Which lines of the data contain the string "Viewport"? Copy every one of them.

:: Records

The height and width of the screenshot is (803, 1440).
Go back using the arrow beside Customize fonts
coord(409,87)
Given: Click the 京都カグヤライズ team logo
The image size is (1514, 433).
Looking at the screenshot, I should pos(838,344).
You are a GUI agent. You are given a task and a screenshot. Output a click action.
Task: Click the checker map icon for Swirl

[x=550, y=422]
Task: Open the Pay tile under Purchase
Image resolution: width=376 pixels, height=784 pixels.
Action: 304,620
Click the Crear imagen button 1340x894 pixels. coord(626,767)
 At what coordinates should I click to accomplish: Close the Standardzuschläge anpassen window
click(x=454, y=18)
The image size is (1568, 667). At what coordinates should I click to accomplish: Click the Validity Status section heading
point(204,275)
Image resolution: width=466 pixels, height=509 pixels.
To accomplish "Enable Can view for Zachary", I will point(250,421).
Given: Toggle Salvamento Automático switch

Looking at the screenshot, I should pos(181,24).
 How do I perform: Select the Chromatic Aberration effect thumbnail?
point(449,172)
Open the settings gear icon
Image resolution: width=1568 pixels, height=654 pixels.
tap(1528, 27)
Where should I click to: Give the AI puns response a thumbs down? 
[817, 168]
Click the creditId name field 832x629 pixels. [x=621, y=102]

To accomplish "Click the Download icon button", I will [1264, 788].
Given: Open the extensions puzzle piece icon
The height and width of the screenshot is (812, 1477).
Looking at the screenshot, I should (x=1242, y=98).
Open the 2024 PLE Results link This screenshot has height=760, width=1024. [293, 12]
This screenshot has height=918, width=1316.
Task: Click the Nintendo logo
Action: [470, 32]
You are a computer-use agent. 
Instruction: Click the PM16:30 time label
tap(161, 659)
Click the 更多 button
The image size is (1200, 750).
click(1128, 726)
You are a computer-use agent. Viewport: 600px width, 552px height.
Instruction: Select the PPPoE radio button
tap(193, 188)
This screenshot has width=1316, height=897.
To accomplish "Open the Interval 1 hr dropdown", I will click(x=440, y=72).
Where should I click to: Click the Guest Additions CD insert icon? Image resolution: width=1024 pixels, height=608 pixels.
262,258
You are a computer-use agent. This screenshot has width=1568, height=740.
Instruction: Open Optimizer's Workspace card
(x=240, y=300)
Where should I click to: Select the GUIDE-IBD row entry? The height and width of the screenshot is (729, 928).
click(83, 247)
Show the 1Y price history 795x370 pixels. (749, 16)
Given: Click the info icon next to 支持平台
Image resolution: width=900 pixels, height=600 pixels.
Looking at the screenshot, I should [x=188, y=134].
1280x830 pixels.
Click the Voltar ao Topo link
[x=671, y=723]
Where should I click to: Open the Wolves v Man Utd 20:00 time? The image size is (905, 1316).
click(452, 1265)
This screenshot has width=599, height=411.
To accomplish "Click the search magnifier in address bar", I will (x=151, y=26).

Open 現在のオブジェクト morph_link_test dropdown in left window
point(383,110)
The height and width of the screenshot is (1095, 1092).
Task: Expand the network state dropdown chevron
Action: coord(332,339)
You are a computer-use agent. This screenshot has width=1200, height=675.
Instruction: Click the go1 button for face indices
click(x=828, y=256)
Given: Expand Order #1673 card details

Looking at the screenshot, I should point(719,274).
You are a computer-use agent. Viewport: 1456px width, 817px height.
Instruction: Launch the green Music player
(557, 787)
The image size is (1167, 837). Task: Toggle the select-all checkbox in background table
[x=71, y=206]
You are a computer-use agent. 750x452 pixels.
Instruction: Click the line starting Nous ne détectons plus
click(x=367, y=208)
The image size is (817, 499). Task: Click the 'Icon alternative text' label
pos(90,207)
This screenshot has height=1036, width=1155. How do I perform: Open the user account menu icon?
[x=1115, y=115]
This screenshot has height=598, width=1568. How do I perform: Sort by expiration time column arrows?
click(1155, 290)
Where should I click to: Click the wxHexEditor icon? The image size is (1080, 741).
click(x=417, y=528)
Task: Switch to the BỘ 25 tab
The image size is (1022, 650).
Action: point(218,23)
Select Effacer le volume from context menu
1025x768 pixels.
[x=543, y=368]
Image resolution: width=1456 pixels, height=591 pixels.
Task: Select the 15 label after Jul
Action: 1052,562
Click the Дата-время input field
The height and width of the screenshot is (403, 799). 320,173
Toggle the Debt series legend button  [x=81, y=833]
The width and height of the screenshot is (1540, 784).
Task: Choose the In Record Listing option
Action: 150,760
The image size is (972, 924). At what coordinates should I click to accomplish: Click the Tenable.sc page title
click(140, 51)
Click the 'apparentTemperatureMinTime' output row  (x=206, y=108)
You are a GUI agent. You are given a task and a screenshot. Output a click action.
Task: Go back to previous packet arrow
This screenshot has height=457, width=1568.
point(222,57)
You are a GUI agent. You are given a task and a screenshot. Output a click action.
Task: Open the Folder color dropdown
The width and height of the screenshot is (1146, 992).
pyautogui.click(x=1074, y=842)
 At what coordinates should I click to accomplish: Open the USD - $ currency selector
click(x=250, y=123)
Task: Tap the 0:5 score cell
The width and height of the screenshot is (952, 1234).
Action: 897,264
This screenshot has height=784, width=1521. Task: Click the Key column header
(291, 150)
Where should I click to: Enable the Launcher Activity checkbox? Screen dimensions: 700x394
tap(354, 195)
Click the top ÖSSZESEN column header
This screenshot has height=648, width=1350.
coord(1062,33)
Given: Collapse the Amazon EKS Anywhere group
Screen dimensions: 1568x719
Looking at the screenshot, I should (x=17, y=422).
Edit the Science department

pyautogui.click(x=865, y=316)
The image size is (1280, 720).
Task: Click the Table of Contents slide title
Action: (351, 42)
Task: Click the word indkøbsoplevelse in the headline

::::

* _Solution to this exercise_
You are a computer-use agent. Viewport: 600px width, 552px height.
You are a computer-use agent. Viewport: 1456px width, 817px height.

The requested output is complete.